Page text =>
Submitted to: Canadian Journal of Microbiology
Publication Type: Peer reviewed journal
Publication Acceptance Date: 5/16/2008
Publication Date: 12/18/2008
Citation: Alexander, N.J., Mccormick, S.P., Blackburn, J.A. 2008. Effects of Xanthotoxin Treatment on Trichothecene Production in Fusarium sporotrichioides. Canadian Journal of Microbiology. 54(12):1023-1031. Interpretive Summary: Fusarium sporotrichioides, a mold that can cause plant diseases and is found in nature, produces a mycotoxin that can enter and contaminate the food supply. This mycotoxin causes toxicoses in humans and animals which result in severe monetary loss to the growers and seed industry as well as the health industry. We are interested in reducing or eliminating these toxins from grains. In an effort to accomplish that goal, we are interested in understanding the biology of the fungus and the genes involved in mycotoxin production. We have developed a method for quantifying the expression of the mycotoxin-producing genes in this organism and have found that certain genes are up-regulated when the mold is exposed to plant-defense compounds. This will help us develop methods to increase the plant response to the invasion of the mold and thereby reduce the amount of disease as well as reduce the amount of toxin present in the harvested grains.

Exercise =>
Copy out the entire publication record on xanthotoxin and trichothecene production word for word. The rows that come next are drawn from a separate source and are unrelated to the publication record.

Given data =>
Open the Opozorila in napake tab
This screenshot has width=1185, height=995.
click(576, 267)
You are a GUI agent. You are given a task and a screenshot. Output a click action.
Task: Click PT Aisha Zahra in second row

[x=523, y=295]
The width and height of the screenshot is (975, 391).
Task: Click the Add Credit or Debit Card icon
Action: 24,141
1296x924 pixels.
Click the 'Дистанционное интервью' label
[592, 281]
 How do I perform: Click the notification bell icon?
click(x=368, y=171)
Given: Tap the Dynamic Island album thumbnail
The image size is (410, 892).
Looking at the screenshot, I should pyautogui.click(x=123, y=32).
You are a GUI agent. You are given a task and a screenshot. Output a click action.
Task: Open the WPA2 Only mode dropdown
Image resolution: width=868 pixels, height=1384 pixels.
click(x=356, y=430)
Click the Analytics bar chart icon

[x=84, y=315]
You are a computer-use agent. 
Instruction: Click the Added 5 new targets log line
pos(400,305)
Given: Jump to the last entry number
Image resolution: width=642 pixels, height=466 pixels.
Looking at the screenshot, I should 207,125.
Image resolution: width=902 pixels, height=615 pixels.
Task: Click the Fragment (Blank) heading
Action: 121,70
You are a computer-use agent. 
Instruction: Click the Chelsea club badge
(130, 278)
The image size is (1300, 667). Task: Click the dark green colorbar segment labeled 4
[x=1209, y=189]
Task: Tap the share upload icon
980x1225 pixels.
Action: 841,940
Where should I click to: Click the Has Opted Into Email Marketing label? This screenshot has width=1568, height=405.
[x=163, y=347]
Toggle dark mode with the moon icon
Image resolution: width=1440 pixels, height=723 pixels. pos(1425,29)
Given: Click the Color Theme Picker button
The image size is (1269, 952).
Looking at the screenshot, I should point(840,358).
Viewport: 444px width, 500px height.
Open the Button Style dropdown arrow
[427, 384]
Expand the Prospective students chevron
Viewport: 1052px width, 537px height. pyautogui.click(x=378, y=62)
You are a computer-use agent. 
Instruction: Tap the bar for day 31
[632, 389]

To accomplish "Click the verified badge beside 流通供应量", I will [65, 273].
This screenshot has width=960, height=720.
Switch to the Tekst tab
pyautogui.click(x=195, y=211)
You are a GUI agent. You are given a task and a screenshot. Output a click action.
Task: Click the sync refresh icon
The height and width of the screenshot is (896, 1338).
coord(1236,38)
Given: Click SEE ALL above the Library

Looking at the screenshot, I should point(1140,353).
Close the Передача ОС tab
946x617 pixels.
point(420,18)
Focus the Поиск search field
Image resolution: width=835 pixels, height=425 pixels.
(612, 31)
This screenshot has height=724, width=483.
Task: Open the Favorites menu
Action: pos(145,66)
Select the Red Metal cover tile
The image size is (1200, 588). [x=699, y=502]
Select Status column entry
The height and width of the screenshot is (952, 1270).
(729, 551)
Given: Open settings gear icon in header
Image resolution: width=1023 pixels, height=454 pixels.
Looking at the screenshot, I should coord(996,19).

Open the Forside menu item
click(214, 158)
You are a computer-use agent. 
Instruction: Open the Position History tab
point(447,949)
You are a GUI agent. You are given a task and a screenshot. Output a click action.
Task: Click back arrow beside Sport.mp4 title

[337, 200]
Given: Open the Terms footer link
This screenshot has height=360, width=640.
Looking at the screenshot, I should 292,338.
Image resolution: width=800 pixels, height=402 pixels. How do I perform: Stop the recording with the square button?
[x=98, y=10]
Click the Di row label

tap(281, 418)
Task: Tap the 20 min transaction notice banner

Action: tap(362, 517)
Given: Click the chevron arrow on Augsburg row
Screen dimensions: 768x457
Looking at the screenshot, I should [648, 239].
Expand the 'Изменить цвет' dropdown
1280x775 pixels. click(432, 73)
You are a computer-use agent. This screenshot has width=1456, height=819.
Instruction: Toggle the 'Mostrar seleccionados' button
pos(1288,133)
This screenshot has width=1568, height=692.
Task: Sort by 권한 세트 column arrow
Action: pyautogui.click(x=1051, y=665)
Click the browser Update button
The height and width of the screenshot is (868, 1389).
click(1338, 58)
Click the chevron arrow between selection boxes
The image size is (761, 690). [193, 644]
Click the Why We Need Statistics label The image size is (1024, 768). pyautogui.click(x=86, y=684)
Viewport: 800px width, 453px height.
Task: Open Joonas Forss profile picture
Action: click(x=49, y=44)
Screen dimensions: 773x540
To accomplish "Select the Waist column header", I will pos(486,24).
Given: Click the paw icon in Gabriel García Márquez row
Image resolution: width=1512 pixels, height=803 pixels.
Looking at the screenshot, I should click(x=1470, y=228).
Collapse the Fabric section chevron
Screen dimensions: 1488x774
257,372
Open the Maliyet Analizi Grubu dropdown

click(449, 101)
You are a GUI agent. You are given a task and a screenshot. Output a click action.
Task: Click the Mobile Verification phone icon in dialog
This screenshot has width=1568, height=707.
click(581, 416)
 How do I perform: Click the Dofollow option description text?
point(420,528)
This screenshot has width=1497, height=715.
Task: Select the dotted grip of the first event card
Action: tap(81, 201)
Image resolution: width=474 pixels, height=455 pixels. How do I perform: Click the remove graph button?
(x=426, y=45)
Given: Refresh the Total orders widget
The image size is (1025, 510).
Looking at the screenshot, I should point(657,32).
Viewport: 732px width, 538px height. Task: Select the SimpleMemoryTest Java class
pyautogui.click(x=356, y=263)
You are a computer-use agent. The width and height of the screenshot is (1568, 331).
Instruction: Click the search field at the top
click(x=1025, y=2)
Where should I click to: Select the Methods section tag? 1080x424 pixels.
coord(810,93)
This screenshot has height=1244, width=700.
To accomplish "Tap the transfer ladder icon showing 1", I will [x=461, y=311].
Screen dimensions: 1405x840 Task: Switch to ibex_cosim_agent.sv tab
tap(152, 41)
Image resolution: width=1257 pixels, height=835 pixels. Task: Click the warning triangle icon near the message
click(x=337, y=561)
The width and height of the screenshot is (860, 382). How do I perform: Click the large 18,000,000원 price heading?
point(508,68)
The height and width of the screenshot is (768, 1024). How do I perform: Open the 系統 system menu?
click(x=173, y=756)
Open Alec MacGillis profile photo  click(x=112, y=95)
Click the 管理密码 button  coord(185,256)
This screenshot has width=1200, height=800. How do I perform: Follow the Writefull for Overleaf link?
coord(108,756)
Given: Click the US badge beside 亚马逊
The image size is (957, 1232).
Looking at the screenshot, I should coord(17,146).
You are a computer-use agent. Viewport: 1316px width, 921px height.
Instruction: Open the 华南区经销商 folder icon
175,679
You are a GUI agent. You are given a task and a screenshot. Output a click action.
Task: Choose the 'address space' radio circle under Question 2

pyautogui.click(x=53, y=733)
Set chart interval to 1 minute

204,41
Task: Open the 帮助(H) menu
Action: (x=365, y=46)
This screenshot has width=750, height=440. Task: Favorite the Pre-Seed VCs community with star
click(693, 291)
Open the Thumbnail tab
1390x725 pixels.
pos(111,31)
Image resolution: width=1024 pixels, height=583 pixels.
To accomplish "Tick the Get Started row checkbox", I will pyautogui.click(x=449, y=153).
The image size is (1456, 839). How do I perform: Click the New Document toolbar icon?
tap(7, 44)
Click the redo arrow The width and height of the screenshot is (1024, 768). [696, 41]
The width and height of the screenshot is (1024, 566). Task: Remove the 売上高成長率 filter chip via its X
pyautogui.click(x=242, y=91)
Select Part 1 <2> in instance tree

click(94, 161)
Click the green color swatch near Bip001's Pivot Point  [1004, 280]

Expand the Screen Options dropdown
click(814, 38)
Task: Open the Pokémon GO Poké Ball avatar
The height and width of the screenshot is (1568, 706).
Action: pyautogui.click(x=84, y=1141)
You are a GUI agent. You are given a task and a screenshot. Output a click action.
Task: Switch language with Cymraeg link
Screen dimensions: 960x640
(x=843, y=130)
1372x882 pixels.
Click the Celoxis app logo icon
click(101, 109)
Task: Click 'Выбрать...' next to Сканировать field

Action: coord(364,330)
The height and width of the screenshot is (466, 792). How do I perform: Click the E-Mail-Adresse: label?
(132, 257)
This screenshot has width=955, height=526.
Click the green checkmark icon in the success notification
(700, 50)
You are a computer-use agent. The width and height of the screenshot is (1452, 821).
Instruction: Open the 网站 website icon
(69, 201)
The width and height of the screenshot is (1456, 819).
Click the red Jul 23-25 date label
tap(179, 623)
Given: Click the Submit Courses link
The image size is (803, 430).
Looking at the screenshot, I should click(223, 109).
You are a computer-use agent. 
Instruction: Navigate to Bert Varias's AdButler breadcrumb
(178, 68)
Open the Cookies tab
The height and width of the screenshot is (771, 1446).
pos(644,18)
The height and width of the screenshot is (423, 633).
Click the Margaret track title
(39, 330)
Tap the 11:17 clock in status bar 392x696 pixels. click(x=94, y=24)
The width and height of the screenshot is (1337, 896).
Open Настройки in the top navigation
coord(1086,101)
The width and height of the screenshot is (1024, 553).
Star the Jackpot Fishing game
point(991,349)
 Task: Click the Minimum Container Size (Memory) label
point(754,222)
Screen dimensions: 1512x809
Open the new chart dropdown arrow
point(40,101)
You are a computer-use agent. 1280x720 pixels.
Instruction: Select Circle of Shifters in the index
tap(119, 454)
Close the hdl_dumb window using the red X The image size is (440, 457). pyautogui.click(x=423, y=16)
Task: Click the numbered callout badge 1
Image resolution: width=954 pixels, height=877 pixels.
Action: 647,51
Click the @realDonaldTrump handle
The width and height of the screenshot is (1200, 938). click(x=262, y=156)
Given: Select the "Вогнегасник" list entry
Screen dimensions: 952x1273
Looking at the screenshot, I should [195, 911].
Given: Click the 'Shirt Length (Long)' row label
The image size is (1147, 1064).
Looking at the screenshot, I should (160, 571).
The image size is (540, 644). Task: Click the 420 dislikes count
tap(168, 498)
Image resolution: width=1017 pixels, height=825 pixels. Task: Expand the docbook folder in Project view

Written response =>
Submitted to: Canadian Journal of Microbiology
Publication Type: Peer reviewed journal
Publication Acceptance Date: 5/16/2008
Publication Date: 12/18/2008
Citation: Alexander, N.J., Mccormick, S.P., Blackburn, J.A. 2008. Effects of Xanthotoxin Treatment on Trichothecene Production in Fusarium sporotrichioides. Canadian Journal of Microbiology. 54(12):1023-1031. Interpretive Summary: Fusarium sporotrichioides, a mold that can cause plant diseases and is found in nature, produces a mycotoxin that can enter and contaminate the food supply. This mycotoxin causes toxicoses in humans and animals which result in severe monetary loss to the growers and seed industry as well as the health industry. We are interested in reducing or eliminating these toxins from grains. In an effort to accomplish that goal, we are interested in understanding the biology of the fungus and the genes involved in mycotoxin production. We have developed a method for quantifying the expression of the mycotoxin-producing genes in this organism and have found that certain genes are up-regulated when the mold is exposed to plant-defense compounds. This will help us develop methods to increase the plant response to the invasion of the mold and thereby reduce the amount of disease as well as reduce the amount of toxin present in the harvested grains.